Change to empty array if another column is false

Question

I am trying to create a dataframe that returns an empty array for a nested struct type if another column is false. I created a dummy dataframe to illustrate my problem.

import spark.implicits._

val newDf = spark.createDataFrame(Seq(
  ("user1","true", Some(8), Some("usd"), Some("tx1")),
  ("user1", "true", Some(9), Some("usd"), Some("tx2")),
  ("user2", "false", None, None, None))).toDF("userId","flag", "amount", "currency", "transactionId")


val amountStruct = struct("amount"
                          ,"currency").alias("amount")

val transactionStruct = struct("transactionId"
                               , "amount").alias("transactions")

val dataStruct = struct("flag","transactions").alias("data")


val finalDf = newDf.
withColumn("amount", amountStruct).
withColumn("transactions", transactionStruct).
select("userId", "flag","transactions").
groupBy("userId", "flag").
agg(collect_list("transactions").alias("transactions")).
withColumn("data", dataStruct).
drop("transactions","flag")

This is the output:

+------+--------------------+
|userId|                data|
+------+--------------------+
| user2|  [false, [[, [,]]]]|
| user1|[true, [[tx1, [8,...|
+------+--------------------+

and schema:

root
 |-- userId: string (nullable = true)
 |-- data: struct (nullable = false)
 |    |-- flag: string (nullable = true)
 |    |-- transactions: array (nullable = true)
 |    |    |-- element: struct (containsNull = true)
 |    |    |    |-- transactionId: string (nullable = true)
 |    |    |    |-- amount: struct (nullable = false)
 |    |    |    |    |-- amount: integer (nullable = true)
 |    |    |    |    |-- currency: string (nullable = true)

The output I want:

+------+--------------------+
|userId|                data|
+------+--------------------+
| user2|  [false, []]       |
| user1|[true, [[tx1, [8,...|
+------+--------------------+

I've tried doing this before doing collect_list but no luck.

import org.apache.spark.sql.functions.typedLit

val emptyArray = typedLit(Array.empty[(String, Array[(Int, String)])])

testDf.withColumn("transactions", when($"flag" === "false", emptyArray).otherwise($"transactions")).show()

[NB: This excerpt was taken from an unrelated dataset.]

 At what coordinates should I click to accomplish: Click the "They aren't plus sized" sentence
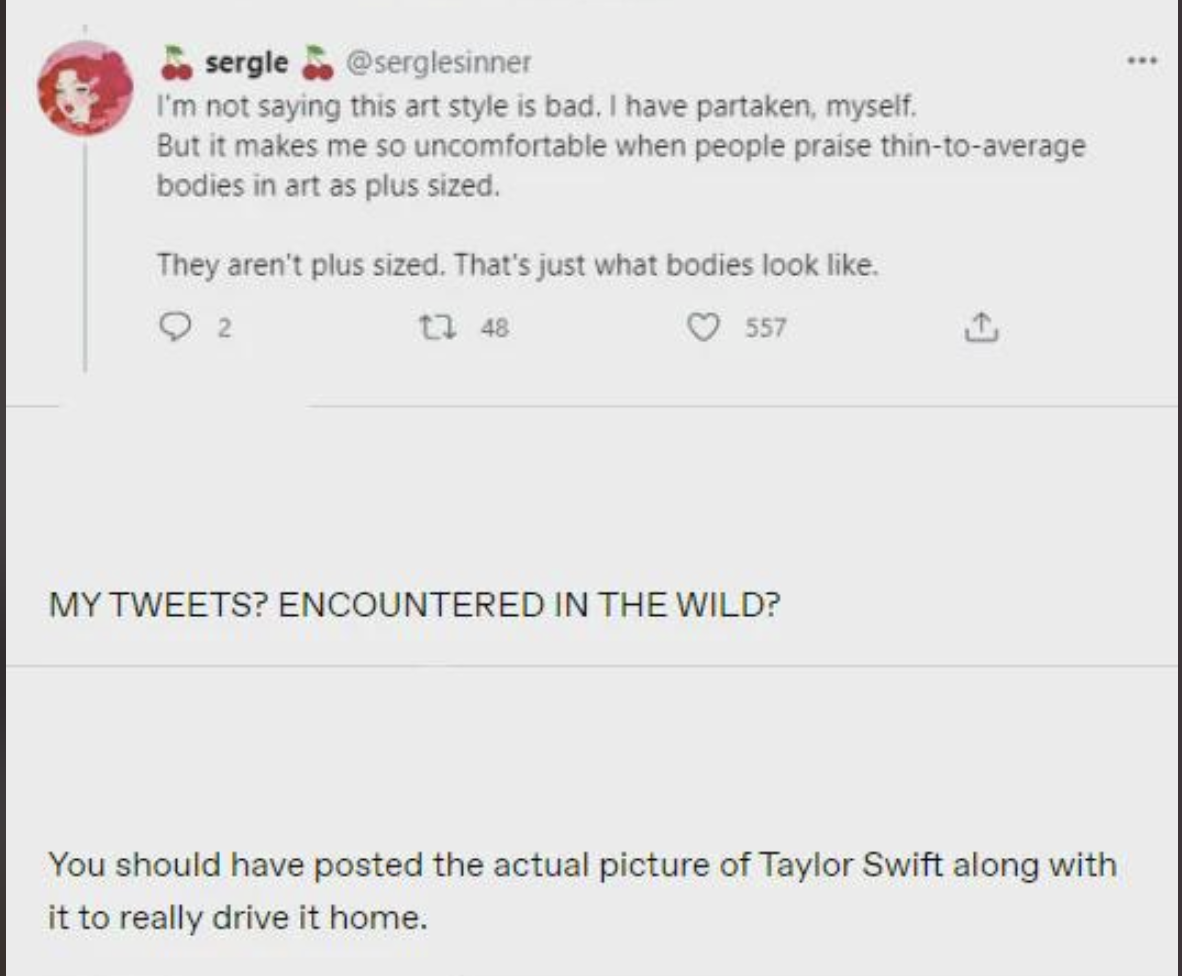(x=517, y=265)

Ihor Kaharlichenko · Accepted Answer

You were moments from victory. The approach with collect_list is the way to go, it just needs a little nudge.

TL;DR Solution

val newDf = spark
  .createDataFrame(
    Seq(
      ("user1",  "true", Some(8), Some("usd"), Some("tx1")),
      ("user1",  "true", Some(9), Some("usd"), Some("tx2")),
      ("user2", "false", None,    None,        None)
    )
  )
  .toDF("userId", "flag", "amount", "currency", "transactionId")

val dataStruct = struct("flag", "transactions")

val finalDf2 = newDf
  .groupBy("userId", "flag")
  .agg(
    collect_list(
      when(
        $"transactionId".isNotNull && $"amount".isNotNull && $"currency".isNotNull,
        struct(
          $"transactionId",
          struct($"amount", $"currency").alias("amount")
        )
      )).alias("transactions"))
  .withColumn("data", dataStruct)
  .drop("transactions", "flag")

Explanation

SQL Aggregate Function Behavior

First of all, when it comes to behavior Spark follows SQL conventions. All the SQL aggregation functions (and collect_list is an aggregate function) ignore NULL on input as if it never was there.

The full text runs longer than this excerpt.